Disruption is about more than just technology…
“What will be the Uber moment in financial services?” asked Sally Loane, CEO of the Financial Services Council, opening the FSC/Deloitte luncheon on Customer engagement in 2015: how the finance industry can learn from the new wave of business.
Uber moments appear imminent across the industry, with the emergence of robo advice, peer-to-peer lending and equity crowdfunding, to name but a few fintech ‘disruptors.’
Uber General Manager and keynote speaker, Simon Rossi, emphasised that essentially Uber is in the business of transforming a functional need into a memorable experience. The need to get from A to B can be elevated by Uber into an experience that people will “love and share,” he said. For example, on Melbourne Cup day 2014 Uber chaperoned punters to Flemington by helicopter. And in the US, it teamed up with the Transformers franchise to transport film-goers to cinemas in an Optimus Prime-styled truck. There is no reason a sensational experience cannot start at home, rather than the destination, Rossi proposed.
For most of us, the “Uber moment” is more likely to be an experience of exceptional ease when getting a ride home from the most obscure of city nooks or at peculiar times of day. It’s the emotional value of alleviating fear and uncertainty, as well as the delight of efficiency and convenience. And of course it’s also the anticipation of being delivered free Messina gelato- one of the tactics Rossi described as building a “halo effect” around the brand.
But beyond these grandiose and diabetes-inducing gimmicks which showcase Uber’s philosophy writ large, Rossi emphasised the unanticipated socio-economic outcomes generated by ride-sharing.
Uber certainly wasn’t started with the idea it could become a catalyst for economic transformation- it was launched by a couple of mates who had trouble finding taxis and thought they could extend a service to friends.
Now with over 1.1 million drivers internationally, Uber has become a force to redress unemployment and underemployment by creating a new way to work. It provides the information and tools for people in 58 countries to generate an autonomous income or top up their wages.
Uber’s mapping of the areas of greatest demand also demonstrates that its services are successfully filling gaps in current transport infrastructure, complementing rather than taking away from public facilities.

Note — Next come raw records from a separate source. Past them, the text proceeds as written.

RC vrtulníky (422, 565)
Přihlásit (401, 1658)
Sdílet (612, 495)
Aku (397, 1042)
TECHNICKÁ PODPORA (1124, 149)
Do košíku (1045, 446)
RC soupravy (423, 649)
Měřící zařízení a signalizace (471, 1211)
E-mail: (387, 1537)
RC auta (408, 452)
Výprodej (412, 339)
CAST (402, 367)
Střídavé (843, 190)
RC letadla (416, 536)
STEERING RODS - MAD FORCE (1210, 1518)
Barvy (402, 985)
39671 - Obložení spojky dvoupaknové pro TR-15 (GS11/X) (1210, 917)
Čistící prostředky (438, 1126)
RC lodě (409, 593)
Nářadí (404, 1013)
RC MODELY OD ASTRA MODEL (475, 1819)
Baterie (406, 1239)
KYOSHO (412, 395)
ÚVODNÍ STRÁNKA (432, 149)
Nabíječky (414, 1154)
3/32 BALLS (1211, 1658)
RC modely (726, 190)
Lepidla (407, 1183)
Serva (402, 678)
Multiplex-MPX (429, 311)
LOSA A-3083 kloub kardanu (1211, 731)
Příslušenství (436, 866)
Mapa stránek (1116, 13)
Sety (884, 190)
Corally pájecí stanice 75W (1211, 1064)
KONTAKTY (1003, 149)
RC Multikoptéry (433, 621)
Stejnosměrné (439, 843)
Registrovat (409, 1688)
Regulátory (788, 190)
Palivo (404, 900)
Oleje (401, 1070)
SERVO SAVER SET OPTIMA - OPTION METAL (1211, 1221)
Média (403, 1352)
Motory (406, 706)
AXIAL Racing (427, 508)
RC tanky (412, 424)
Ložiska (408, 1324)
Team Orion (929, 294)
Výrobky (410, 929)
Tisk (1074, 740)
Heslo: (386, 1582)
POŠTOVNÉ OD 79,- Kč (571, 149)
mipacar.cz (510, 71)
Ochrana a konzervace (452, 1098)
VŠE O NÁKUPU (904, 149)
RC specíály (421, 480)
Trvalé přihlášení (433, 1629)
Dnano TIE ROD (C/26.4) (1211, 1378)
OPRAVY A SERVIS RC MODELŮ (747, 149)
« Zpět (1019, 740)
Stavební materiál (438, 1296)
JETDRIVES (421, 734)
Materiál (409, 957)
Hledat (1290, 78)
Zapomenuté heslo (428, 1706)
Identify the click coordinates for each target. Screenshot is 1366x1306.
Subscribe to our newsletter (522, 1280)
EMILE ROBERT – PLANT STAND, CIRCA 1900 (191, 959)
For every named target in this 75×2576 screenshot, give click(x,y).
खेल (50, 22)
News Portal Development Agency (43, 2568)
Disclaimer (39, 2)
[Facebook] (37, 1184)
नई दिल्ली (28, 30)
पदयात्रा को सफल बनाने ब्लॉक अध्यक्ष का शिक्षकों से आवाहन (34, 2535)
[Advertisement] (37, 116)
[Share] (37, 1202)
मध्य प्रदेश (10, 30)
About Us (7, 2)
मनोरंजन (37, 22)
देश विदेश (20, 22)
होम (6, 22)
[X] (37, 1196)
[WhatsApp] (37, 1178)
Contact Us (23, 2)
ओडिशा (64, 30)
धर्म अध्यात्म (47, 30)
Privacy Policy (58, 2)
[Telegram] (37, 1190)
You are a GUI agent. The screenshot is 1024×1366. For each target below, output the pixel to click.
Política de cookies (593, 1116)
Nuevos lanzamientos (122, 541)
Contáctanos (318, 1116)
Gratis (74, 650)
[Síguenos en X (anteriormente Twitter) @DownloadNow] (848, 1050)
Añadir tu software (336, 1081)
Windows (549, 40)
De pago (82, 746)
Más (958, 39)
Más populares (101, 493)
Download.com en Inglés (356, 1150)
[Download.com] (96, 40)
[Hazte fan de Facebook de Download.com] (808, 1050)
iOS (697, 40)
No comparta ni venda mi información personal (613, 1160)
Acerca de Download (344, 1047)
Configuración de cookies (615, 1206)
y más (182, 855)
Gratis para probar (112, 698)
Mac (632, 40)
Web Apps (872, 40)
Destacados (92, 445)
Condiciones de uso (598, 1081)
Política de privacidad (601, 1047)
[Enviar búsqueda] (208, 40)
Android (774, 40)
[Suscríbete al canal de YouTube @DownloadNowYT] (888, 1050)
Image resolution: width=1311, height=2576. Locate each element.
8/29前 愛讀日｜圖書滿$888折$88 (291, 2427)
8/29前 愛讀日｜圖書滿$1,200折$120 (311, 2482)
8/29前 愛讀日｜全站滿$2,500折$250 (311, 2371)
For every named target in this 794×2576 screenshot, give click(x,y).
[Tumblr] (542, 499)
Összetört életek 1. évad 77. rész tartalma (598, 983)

The positive impacts of ridesharing on congestion, safety and connectivity in cities is often missed in the media, which is more focused on the war with the taxi industry or regulators, lamented Rossi.
While Uber is a self-professed ‘technology company,’ it collides with the share economy by connecting people directly. And out of this shared or collaborative consumption socio-economic benefits have organically emerged.
Uber has taken ownership of its accidental social impact wholeheartedly, launching ever more elaborate #impact initiatives and partnerships globally- around health, safety, disability, veteran and family affairs and animal welfare.
For several years the UberKITTENS campaign has delivered hundreds of abandoned kittens to homes and workplaces across 50 cities worldwide, offering customers 30 minutes of ‘playtime’ with their furry parcel. This year the initiative led to the adoption of over 300 kittens and generous donations to support animal shelters.
This successful initiative encapsulates the elements that seem to make up the ideal “Uber moment” from a customer experience perspective- an easy or effortless transaction process, a touch of hedonism in product or service delivered, and a feeling of contributing to some wider good.
There are many financial services technology platforms emerging that promise to disrupt- but the lesson to be learned from Uber is that disruption is not about technology; it’s about ease and an unexpectedly enhanced experience, it’s about the emotional and social dimensions that create memorable moments.